Measurement of mycophenolic acid and its glucuronide using a novel rapid liquid chromatography–electrospray ionization tandem mass spectrometry assay

Abstract

Objectives Mycophenolic acid (MPA), the active metabolite of the ester prodrug mycophenolate mofetil is an immunosuppressant which selectively inhibits inosine-monophosphate dehydrogenase. The requirement for therapeutic drug monitoring shown in previous studies raises the necessity of acquiring accurate and sensitive methods to measure MPA and also its metabolite mycophenolic acid glucuronide (MPAG). Design and methods We developed a robust, rapid, sensitive and highly specific HPLC–electrospray ionization mass spectrometry method to assay MPA and its metabolite MPAG in human plasma and serum. Ion suppression was investigated by a post column infusion experiment. Results Determination of MPA and MPAG were performed during a 3.0-min run time.

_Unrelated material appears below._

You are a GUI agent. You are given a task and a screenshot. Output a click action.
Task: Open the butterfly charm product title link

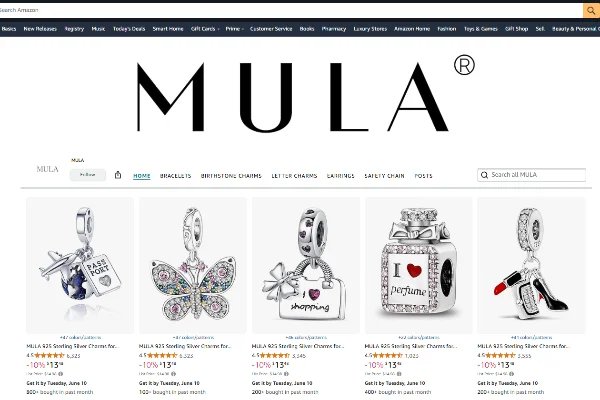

Multiple calibration curves for the analysis of MPA and MPAG exhibited consistent linearity and reproducibility in the range of 0.05 to 100 mg/L ( r > 0.999) and 6 to 400 mg/L r > 0.998, respectively. Limits of detection were 0.009 mg/L for MPA and 4.5 mg/L for MPAG and lower limits of quantification were 0.011 mg/L for MPA and 4.9 mg/L for MPAG. Interassay imprecision was < 6.0% for both substances. Mean recovery was 48.9% (range 43.3–60.0%) for MPA and 112.2% (range 95.0–127.0%) for MPAG. Agreement was relatively good for MPA ( n = 122) between the presented method and a validated ELISA method (Viva analyzer, Siemens Medicals Solutions Diagnostics, NY). The Passing–Bablok regression line was: EMIT = 0.91 (LC–MS/MS) + 0.17 [mg/L]; r = 0.97. Conclusions This simple, robust and interference-free LC–MS/MS assay allows the rapid and accurate determination of MPA and MPAG in human plasma and other body fluids.